The “no bosses” concept is not a new concept to me. I worked at W.L. Gore and Associates (now known just as “Gore”) for 5 years as my first job out of school. Gore is where I got my first taste of what it is like to work in a healthy company culture. Gore operates under “a team-based, flat lattice organization that fosters personal initiative.” I think Gore has the same spirit as Zappos where leaders emerge based on followers. To thrive in these environments, you need to be a self-motivated individual. And this is not just a passing fad at Gore, they have had “no bosses” from the beginning (over 50 years ago). “No bosses” has been a key factor in building an authentic culture that is even respected outside of Gore (including being on Fortune’s “100 Best Companies to Work” 18 times and this year at #17).

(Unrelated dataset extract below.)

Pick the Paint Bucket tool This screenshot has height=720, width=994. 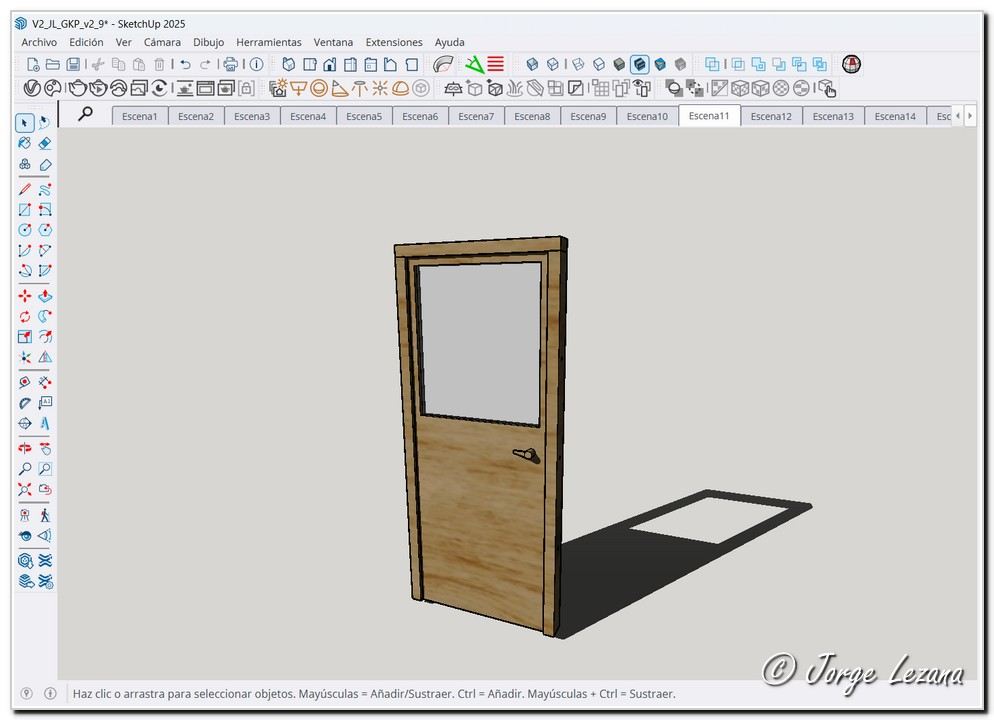pos(25,144)
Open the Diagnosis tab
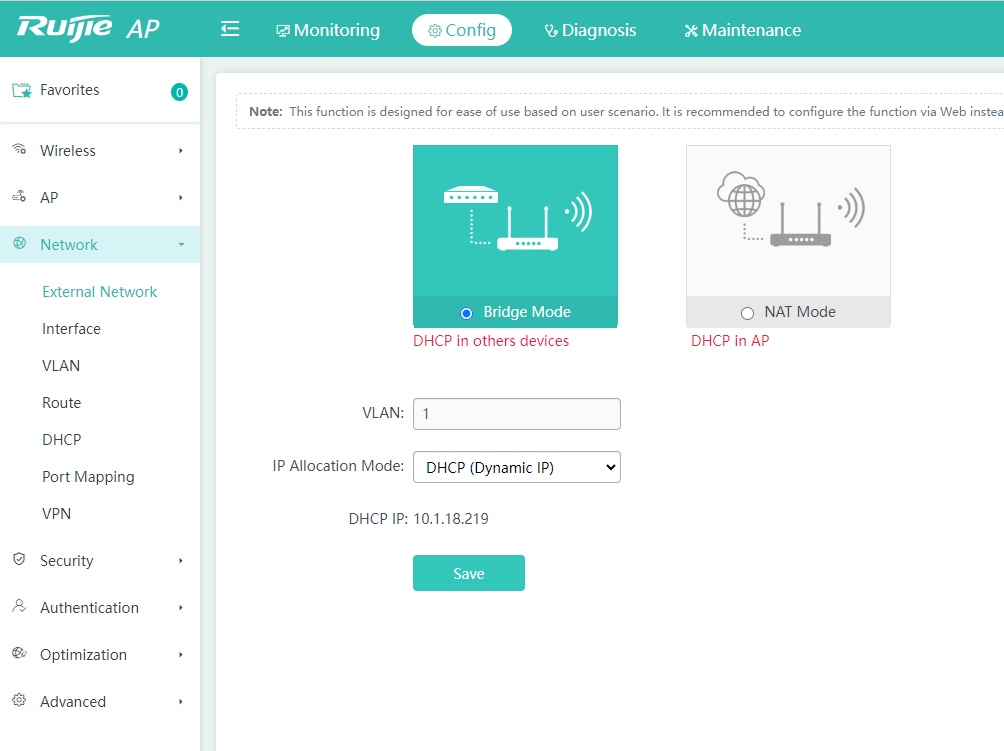 tap(590, 30)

At our company, ThreeWill, we also prescribe “no bosses.” We adopted this concept based on my experience at Gore, which is having sponsors vs. bosses. Sponsors at ThreeWill help new associates get established by orienting them to the culture of the company and how things get done. At the end of the day, Sponsors are advocates for the people they sponsor by finding opportunities for the associate to grow and channel the passions that brought them to ThreeWill in the first place.

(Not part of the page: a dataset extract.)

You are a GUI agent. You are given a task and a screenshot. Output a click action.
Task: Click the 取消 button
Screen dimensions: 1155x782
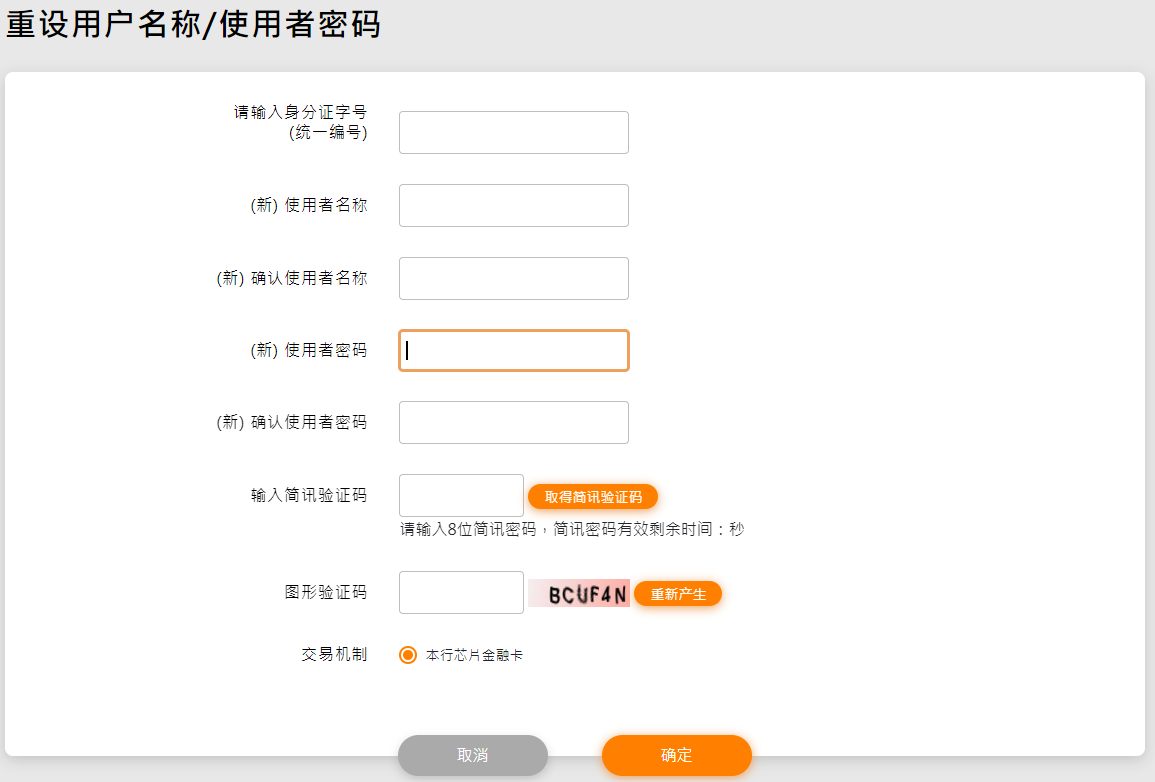click(x=473, y=755)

This sponsoring approach fosters a servant leadership approach to how things are run at our company. The leaders at ThreeWill are the people that serve others internally and have natural followers. The value of the sponsorship paradigm is that it focuses on succeeding as a company, by creating an environment where helping others to succeed is expected vs. focusing on making your reporting structure (bosses) happy.
No Bosses and No Titles?
Both Tony Hsieh (CEO at Zappos) and Bill Gore (founder of Gore) created a no-bosses and no-titles environment. ThreeWill has not gone as far as not having titles (it has certainly been pondered). The concern I have (which is probably similar to Gore’s and Zappos’ concern) is that titles put people in a box that can limit a person’s full potential. At ThreeWill, we have titles more for the benefit for people external to ThreeWill and not as necessary for functioning internally. But at the end of the day, ThreeWill values “roles and responsibilities” over “titles and hierarchy.” While there is some value to “titles and hierarchy,” we value the “roles and responsibilities” more. The danger of titles and hierarchy is that it can easily degrade a culture and create division and silos in a company. At ThreeWill, we like to keep titles and hierarchy to a minimum and focus more on fostering a self managed organization and self organizing teams.

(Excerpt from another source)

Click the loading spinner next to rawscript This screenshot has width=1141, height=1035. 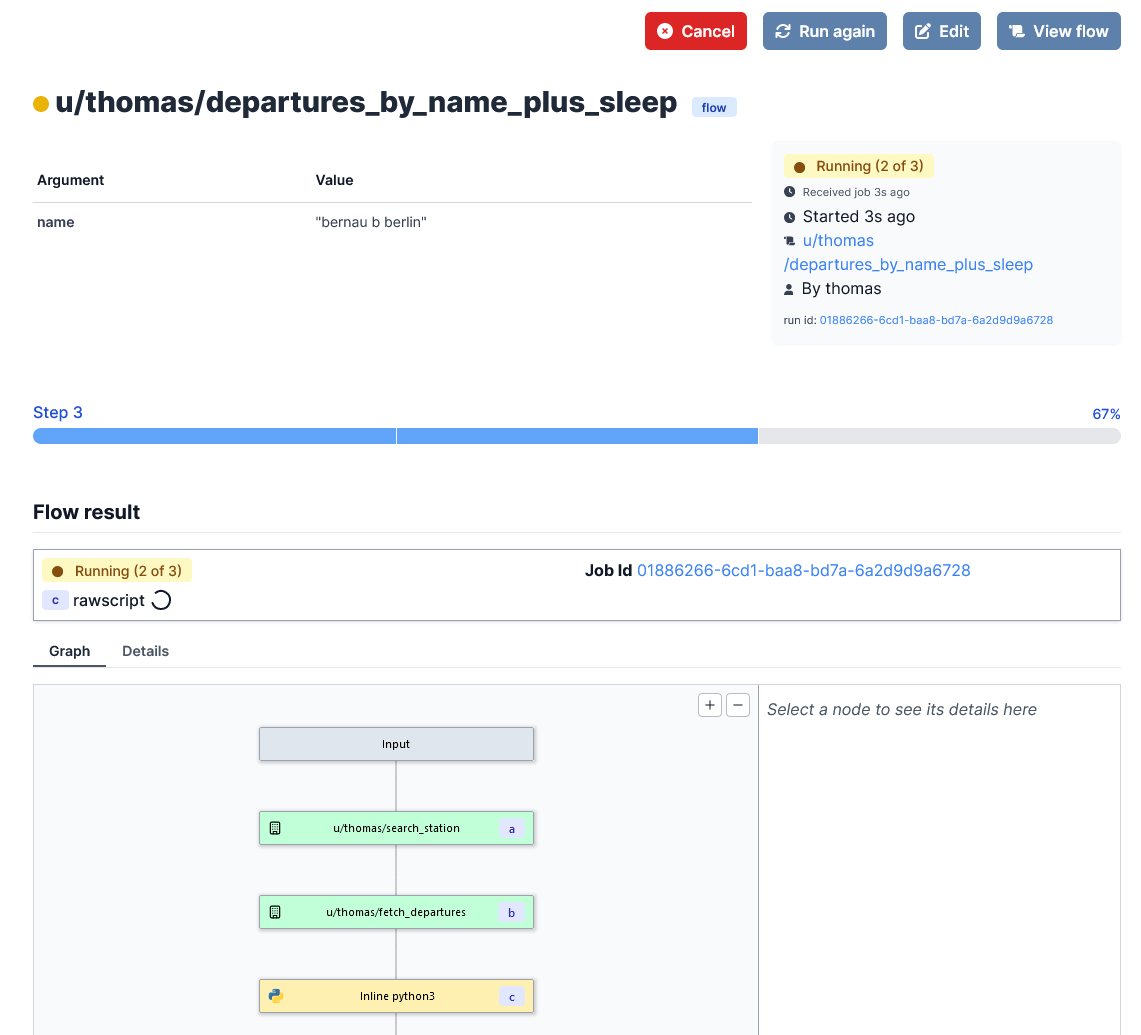point(161,601)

Stand up for your company culture!
So as I said in the beginning of this post, the Zappos culture intrigues me. I have not looked into the “holacracy” way of managing, but will be reading the book call “Reinventing Organizations” that describes this system and browsing the http://www.holacracy.org site. It is good to have people like Tony and the late Bill Gore as examples of leaders that really care about their company’s culture and are willing to take an unorthodox path to make the company great. Having these examples gives me strength to fight for our culture at ThreeWill.